Love and openness
It had been eleven days since we’d met. Ten since our first date. And six since I’d realized that I wanted to spend the rest of my life with him. I sat next to him in the venue. His hand rested on my knee. We listened to the band play and cheered when they finished. I looked over at him. He was watching me. He laced his fingers through mine and cupped my face with his hands.
“I want to be looking at this face for a long time,” he said.
His gaze was deep and intense. It was as if he’d read my thoughts. I nodded.
“Does that scare you?” he asked.
My heart started racing. ‘Hell yes’ it said.
“No,” I said softly.
He smiled and kissed me.
“I’m going to get another beer, do you want anything?”
“Sure, I’ll have another. I’m just going to go to the bathroom.”
My stomach was in knots. I wanted to throw up. In front of the mirror I put both hands on the countertop and took deep breaths. My heart was still racing. Deeper slower breaths. In and out. Until I felt like I was in control again.
“You can do this,” I said to my reflection.
I ran my fingers through my hair.
“Why am I so nervous?” I asked out loud. I took a deep breath and went back out. My heart was still racing.
A beer was waiting for me. The band was about to start playing. We stood there listening. His back was against my chest. My chin rested on his shoulder. My heartbeat slowed. This was all that I needed.

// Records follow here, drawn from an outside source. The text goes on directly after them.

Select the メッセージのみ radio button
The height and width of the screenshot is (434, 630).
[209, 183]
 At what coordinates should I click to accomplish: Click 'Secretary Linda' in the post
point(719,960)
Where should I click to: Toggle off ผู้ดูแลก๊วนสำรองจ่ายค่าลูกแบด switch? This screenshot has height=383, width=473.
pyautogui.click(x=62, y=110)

After the last band played and the spoken word was done, we packed up the equipment and loaded it into the drummer’s truck.
“I’m going to go to the train,” I said. He put his arms around my waist and pulled me into him.

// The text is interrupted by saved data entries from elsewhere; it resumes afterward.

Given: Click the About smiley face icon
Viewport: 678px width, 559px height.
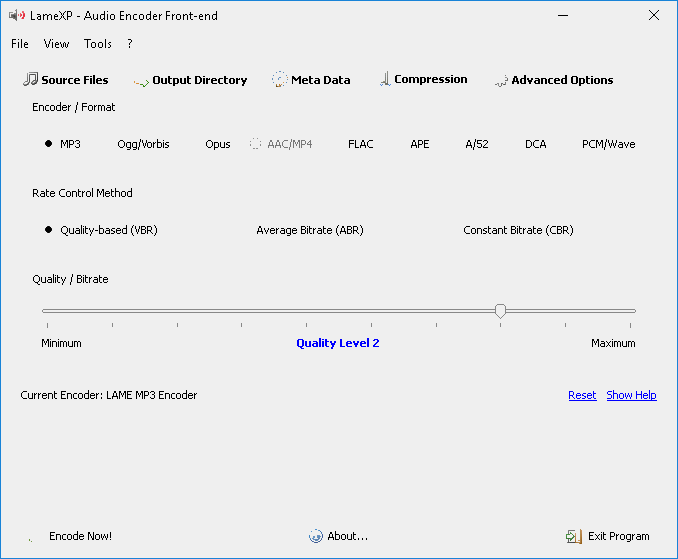Looking at the screenshot, I should point(316,536).

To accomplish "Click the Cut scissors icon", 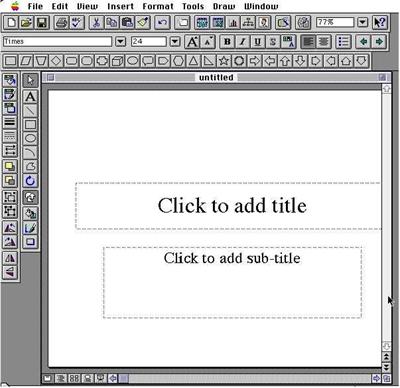I will point(96,23).
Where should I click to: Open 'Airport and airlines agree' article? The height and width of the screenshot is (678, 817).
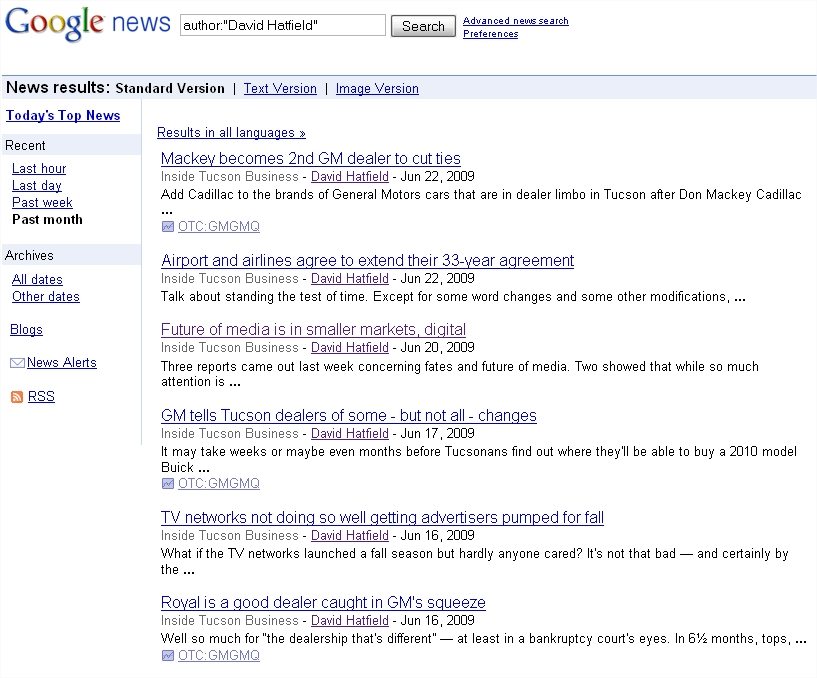(367, 261)
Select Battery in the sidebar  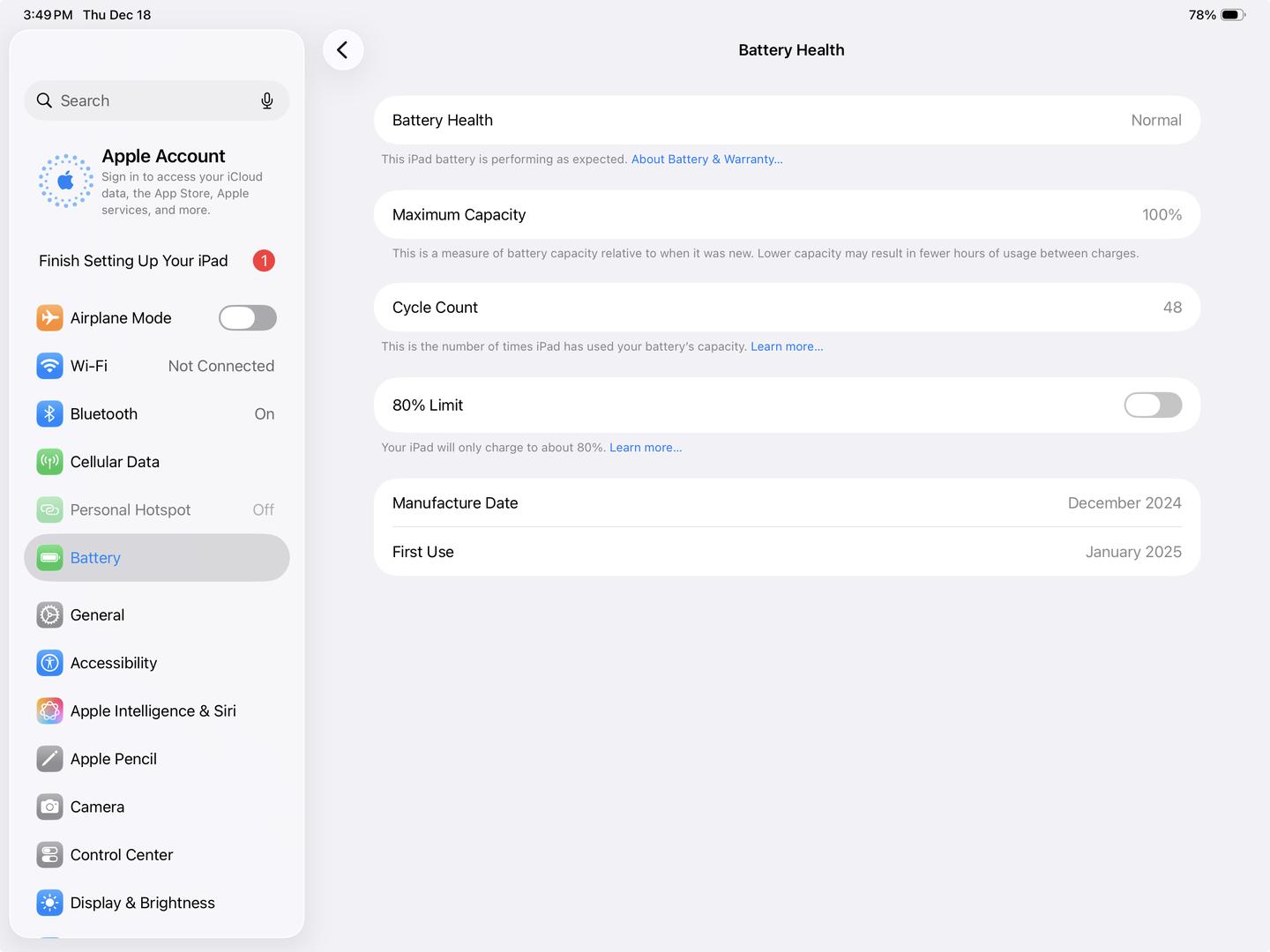[x=95, y=558]
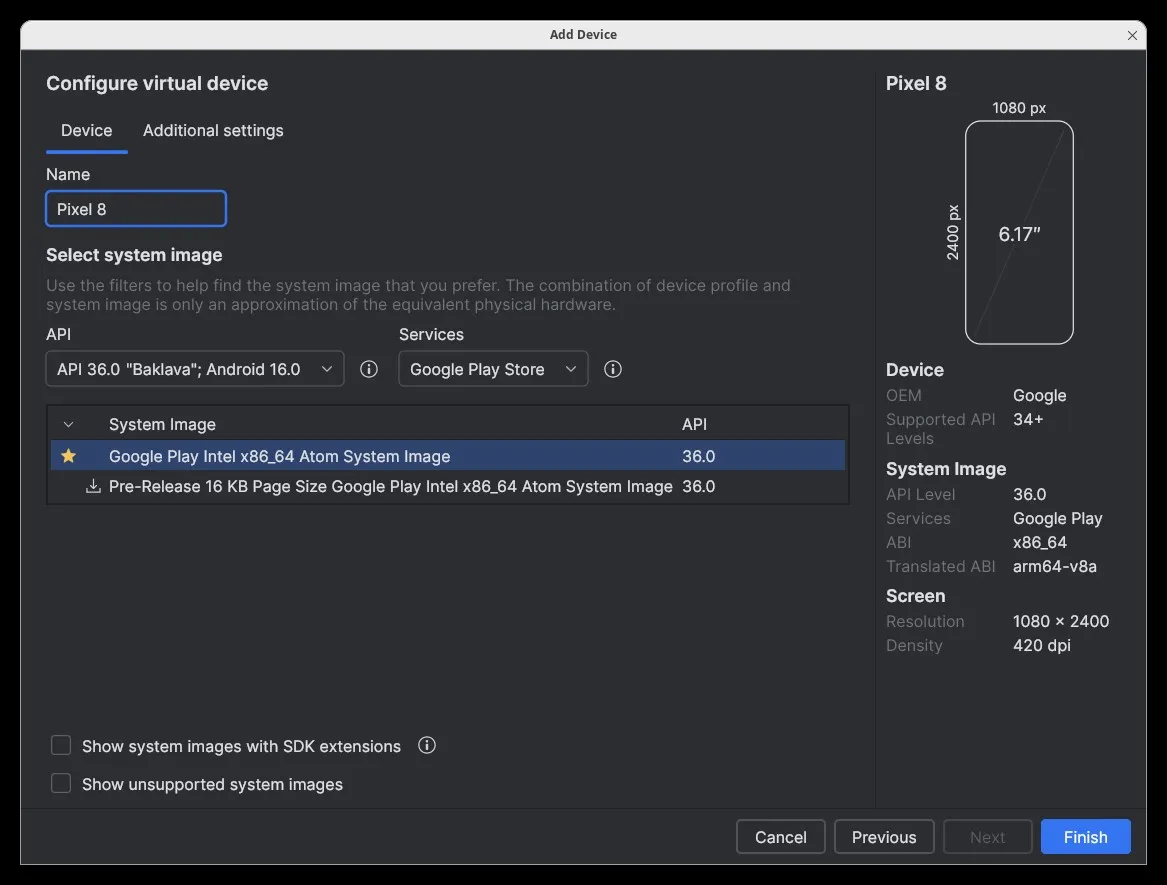Open API level info tooltip
The width and height of the screenshot is (1167, 885).
pyautogui.click(x=368, y=368)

“I don’t want to be with anyone else,” I whispered, my arms around his neck.
“Me neither,” he replied.
My heart started racing again. I rode back on the train, overwhelmed.
“Fuck fuck fuck fuck fuck fuck,” I texted one best friend. I tried to call another but there was no answer.

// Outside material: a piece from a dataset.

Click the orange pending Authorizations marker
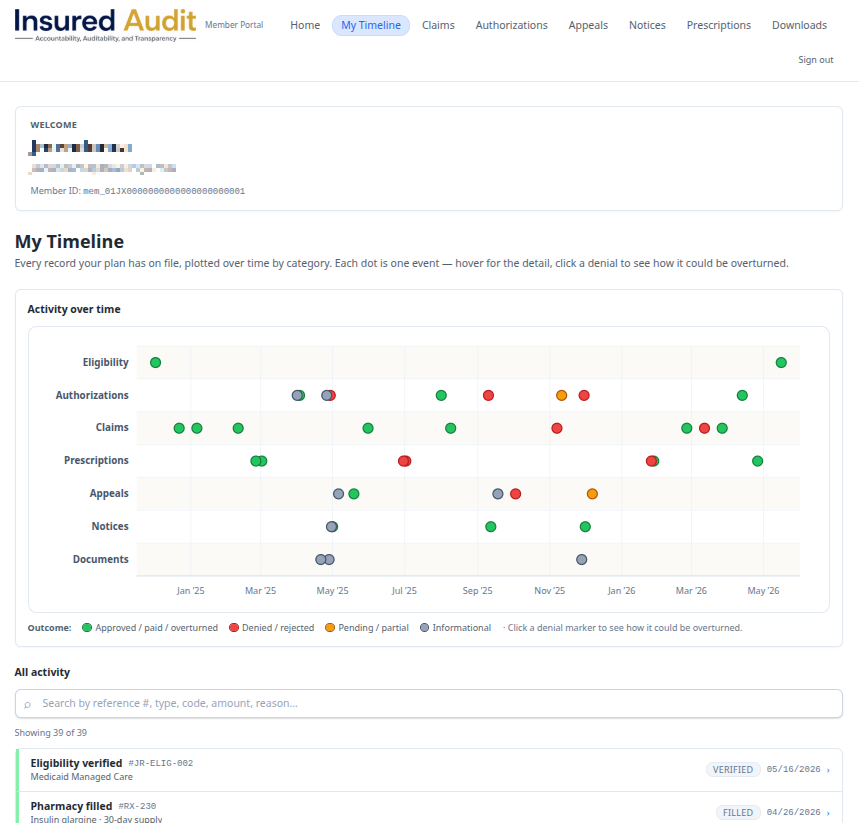The image size is (859, 823). 562,395
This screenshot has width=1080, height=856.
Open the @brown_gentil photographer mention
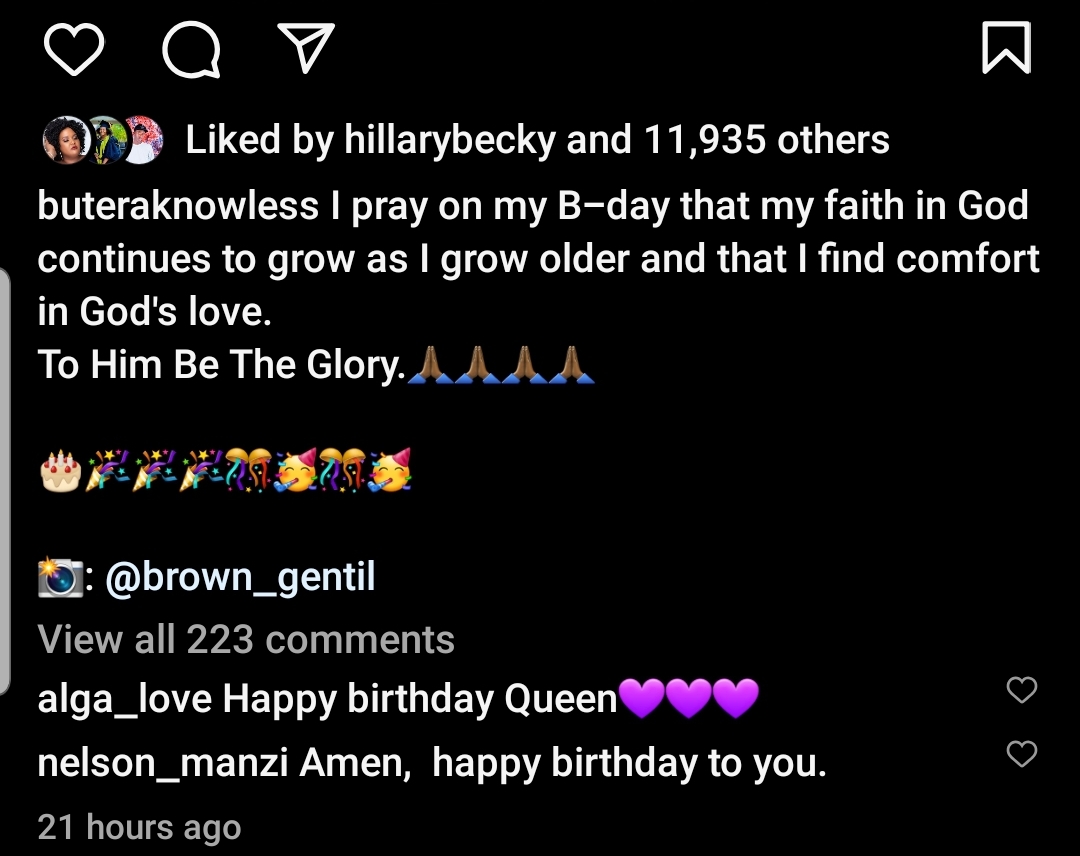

“Are you okay????” my best friend texted back.
I was okay. And I wasn’t. Everything was moving quickly. Was it too quickly or was it just quickly enough? I couldn’t be sure.
A few days later, sitting at the beer garden, discussing whether I should take a job that I was offered, he told me he liked that I was open. I looked at him like he had two heads.
“You’re the only person who’s ever said that.”
“Open? Has he met you?” quipped my best friends.
It was a running joke at that point, but the truth was I didn’t know how to talk about my experience.
How do you tell someone about growing up on a compound. About the time that Sara bowed down in front of the water fountain because it was the first one she’d seen in Nigeria. That the fact that we even had a water fountain at all was both exhilarating and uncomfortable. That sometimes living on a compound was claustrophobic.
How do you talk about the safaris you’ve been on, and how you learned to ski in the Alps without sounding pretentious. How do you talk about your household staff and how you have no idea where they are now and you still wonder whether they got other jobs when you left.
How do you tell someone that the ways you experienced expat life was different you think than your peers. That the public transportation was so overstuffed that men would hang out of the buses and vans. That the boys on the compound would give these men two thumbs up to see if they would mimic them and fall off. And how you always thought it was weird and mean that they did that, and that they didn’t get that a thumbs up is not a universal gesture. That you missed school because of riots. That you’ve fooled people into thinking you speak a language when you don’t. That when your family drives through certain parts of the US they assume you’re not a family.
How do you share the full breadth of a multiethnic, multinational life and still feel normal?